El incondicional y entendible apoyo ruso a la lucha antiterrorista tras los atentados del 11 de septiembre del 2001, hoy es un arma de doble filo que obliga a Occidente a hacer la vista gorda a las violaciones de los derechos humanos, el infierno de cada conflicto ha puesto al mundo en una situación de difícil acuerdo recordando que en medio de las armas la justicia enmudece.

Rocky Balboa quedó como una indirecta más tras la aparición de Rambo, aquel boina verde inmortal capaz de acabar con todo un ejército… ficción de cine para falsificar la incómoda historia, las derrotas con Vietnam o Yemen no son del estilo en que Rusia maneja la situación. Tantos años de mandato dan para mucho, Putin sabe que su poder se hace más grande si es sostenido sobre ideologías y consignas de estabilidad, su política de democracia dirigida contrasta con signos externos de un gobierno formalmente democrático, desde la competencia de candidatos en las elecciones hasta una efectiva libertad de palabra; supuestamente, ante el telón de fondo es evidente el retorno a la rigidez jerárquica, imposición de ideas ante una actualización tecnológica y la reactivación económica de una nueva Rusia que ve tiempos de cambio forzoso.

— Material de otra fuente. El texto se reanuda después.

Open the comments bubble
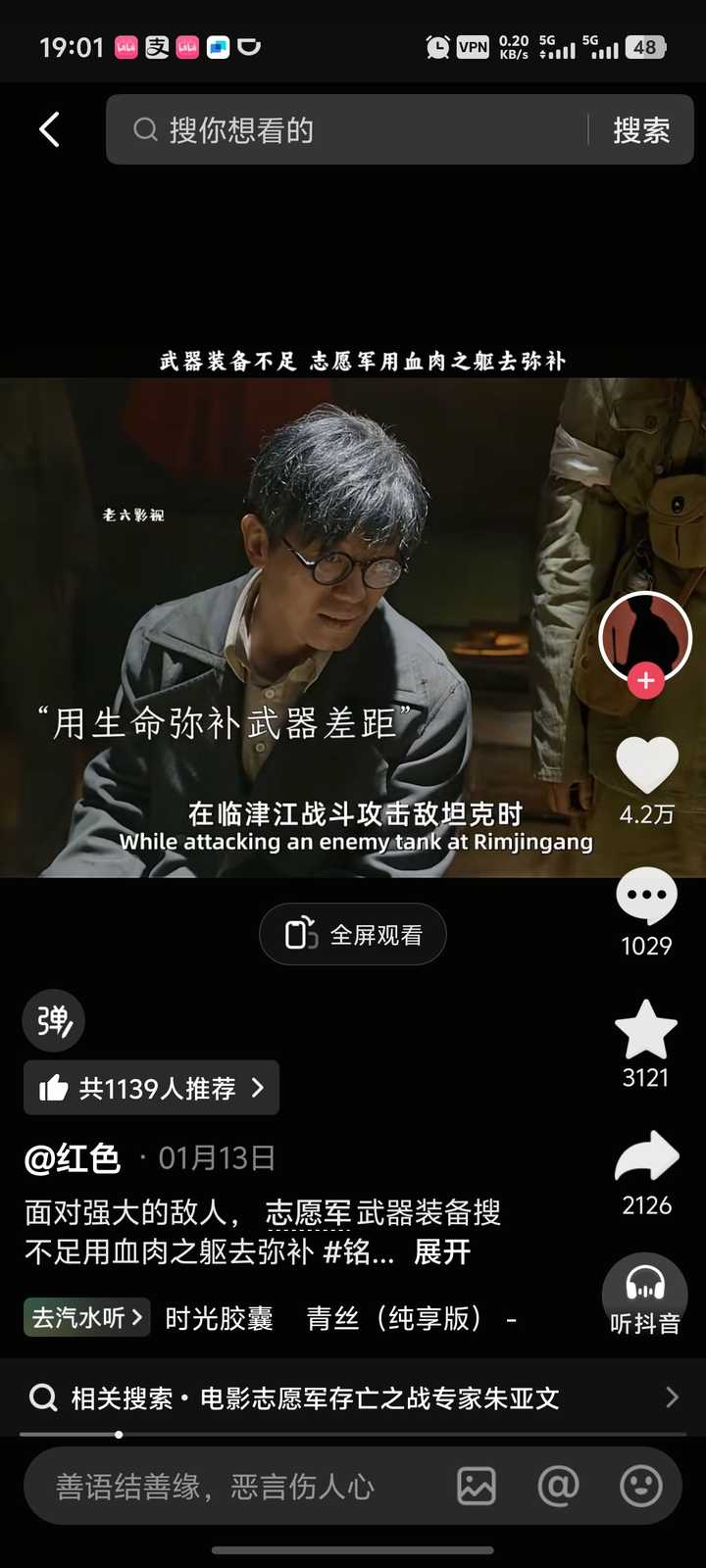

Ante tal personaje, Dimitri Medvedev quedó opacado incluso siendo presidente durante cuatro años, todo el mundo sabe que Putin decidió su hegemonía al límite de dos mandatos consecutivos que establecía la Constitución. Hoy puede ser eterno, la consecuencia del fracaso de Rusia en la transición a la democracia en los años 90, y de su legado histórico imperial, hace del putinismo un sistema orientado a la política exterior, apegado al sentimiento antioccidental de la población rusa como su principal motor parece olvidar la necesidad de una visión al interior del país, una crítica a lo realmente conseguido durante tanto tiempo de doctrina.

Rusia evoca un espíritu revolucionario, es la esencia de un país en el que Putin parece omnipresente, un pasado en el que los levantamientos de campesinos, los atentados anarquistas y la dureza de Stalin contrasta con una modernidad y un diálogo social envejecido, la línea demográfica rusa tiene recuerdos como para saber que más vale malo conocido que bueno por conocer. Presume su estructura piramidal colocando a Vladimir como un faraón moderno que acostumbra el culto por su imagen, con personalidad de superhéroe capaz de jugar hockey, cazar elefantes y practicar artes marciales que recuerden su pasado en la KGB, una imagen política llena de fuerza para intentar prolongar su legado por dos mandatos más, un anhelo por pasar a la historia superando al dictador Stalin y quedándose a poco tiempo de Catalina la Grande.

Mamushka, vodka, ensaladilla, ballet y… ¡Putin! Parece imposible pensar en Rusia sin hacer un guiño al dirigente, parte de una historia en la que su forma de ver el mundo pasará factura en un futuro aún por decidir, quizá sea juzgado con la misma dureza.